- _Requirement_
Look below for the line containing "Select the API"; from there, print each line exactly up to and including the line containing "Instruction: Choose Limpiar", and stop.

- _Exercise material_
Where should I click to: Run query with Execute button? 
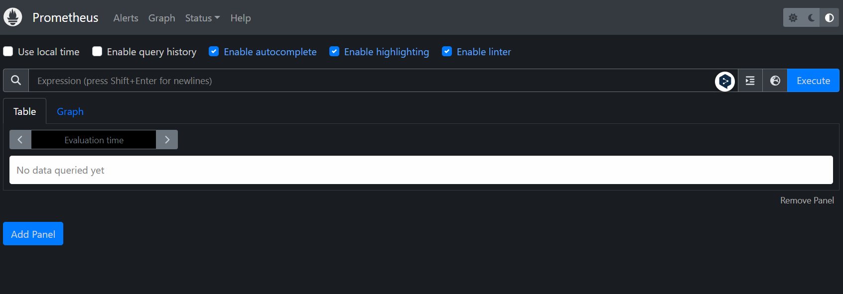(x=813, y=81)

==

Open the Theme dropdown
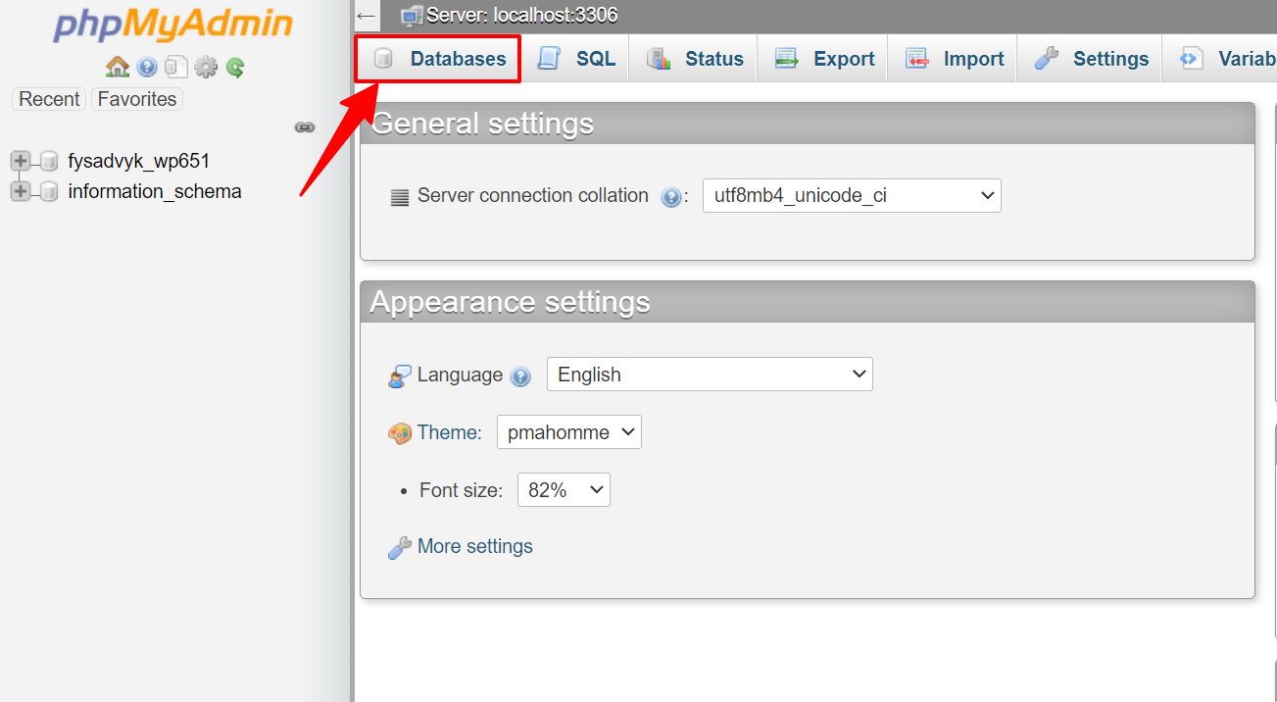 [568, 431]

* * *

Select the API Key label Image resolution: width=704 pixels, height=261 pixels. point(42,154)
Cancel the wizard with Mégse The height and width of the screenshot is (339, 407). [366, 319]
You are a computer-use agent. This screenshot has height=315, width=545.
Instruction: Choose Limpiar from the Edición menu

- _Your response_
Select the API Key label Image resolution: width=704 pixels, height=261 pixels. point(42,154)
Cancel the wizard with Mégse The height and width of the screenshot is (339, 407). [366, 319]
You are a computer-use agent. This screenshot has height=315, width=545.
Instruction: Choose Limpiar from the Edición menu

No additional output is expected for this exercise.